Fermentación y primera destilación
El mosto de cereal se fermenta con levaduras a temperatura controlada. Estas convierten los azúcares en alcohol y generan un líquido de baja graduación, parecido a una cerveza base. En el caso de materias primas como uva o caña, el mosto se obtiene de forma más directa mediante prensado o extracción del jugo.
La destilación permite separar el alcohol del agua y de otros compuestos gracias a sus diferentes puntos de ebullición. El alcohol hierve a unos 78,2 °C, por debajo del agua, por lo que sus vapores pueden recogerse, enfriarse y condensarse para obtener un destilado de mayor pureza.
Botánicos: el papel del enebro
Una vez conseguida la base alcohólica, llega la aromatización. Las bayas de enebro son obligatorias para que el destilado pueda reconocerse como ginebra, pero cada casa define su receta con otros botánicos: piel de naranja o limón, cilantro, raíz de angélica, lirio, cardamomo, canela, flores o hierbas aromáticas.

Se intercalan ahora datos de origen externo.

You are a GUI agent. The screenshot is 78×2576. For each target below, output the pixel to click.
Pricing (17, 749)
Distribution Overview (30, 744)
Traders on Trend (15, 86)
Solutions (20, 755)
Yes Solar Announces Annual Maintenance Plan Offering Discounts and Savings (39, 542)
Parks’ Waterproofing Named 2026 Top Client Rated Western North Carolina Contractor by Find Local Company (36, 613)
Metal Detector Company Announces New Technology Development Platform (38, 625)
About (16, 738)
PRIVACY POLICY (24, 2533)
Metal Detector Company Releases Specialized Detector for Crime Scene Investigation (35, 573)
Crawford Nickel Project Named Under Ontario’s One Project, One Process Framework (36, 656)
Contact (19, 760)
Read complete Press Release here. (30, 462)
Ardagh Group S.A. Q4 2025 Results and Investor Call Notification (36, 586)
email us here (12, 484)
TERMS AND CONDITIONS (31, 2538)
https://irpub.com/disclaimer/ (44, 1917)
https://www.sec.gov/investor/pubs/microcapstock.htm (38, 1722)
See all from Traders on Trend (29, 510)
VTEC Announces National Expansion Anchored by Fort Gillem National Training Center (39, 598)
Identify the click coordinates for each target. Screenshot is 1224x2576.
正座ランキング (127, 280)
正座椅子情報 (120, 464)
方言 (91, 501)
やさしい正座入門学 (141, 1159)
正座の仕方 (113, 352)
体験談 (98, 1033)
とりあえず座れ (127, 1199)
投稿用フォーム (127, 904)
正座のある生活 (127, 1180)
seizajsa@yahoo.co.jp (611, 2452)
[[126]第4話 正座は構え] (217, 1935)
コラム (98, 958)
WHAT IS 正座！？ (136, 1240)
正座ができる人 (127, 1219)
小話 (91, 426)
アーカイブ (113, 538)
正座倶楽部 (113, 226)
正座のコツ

La extracción de aromas puede hacerse por maceración, por infusión de vapor o mediante una combinación de técnicas. En muchos casos la base aromatizada vuelve a destilarse, lo que concentra los aromas más volátiles y deja una ginebra transparente, limpia y de alta graduación.
Ajuste final y embotellado
Tras la destilación final, la ginebra puede alcanzar entre un 70% y un 80% de alcohol. Antes de embotellarla, el productor la rebaja con agua purificada o mineral hasta la graduación deseada. Ese ajuste final influye en la textura, la intensidad aromática y el equilibrio del destilado.
Por eso dos ginebras elaboradas con una base similar pueden resultar muy diferentes. La elección de botánicos, el método de extracción, el corte de destilación y el agua utilizada determinan si el perfil será seco, cítrico, especiado, floral o más clásico.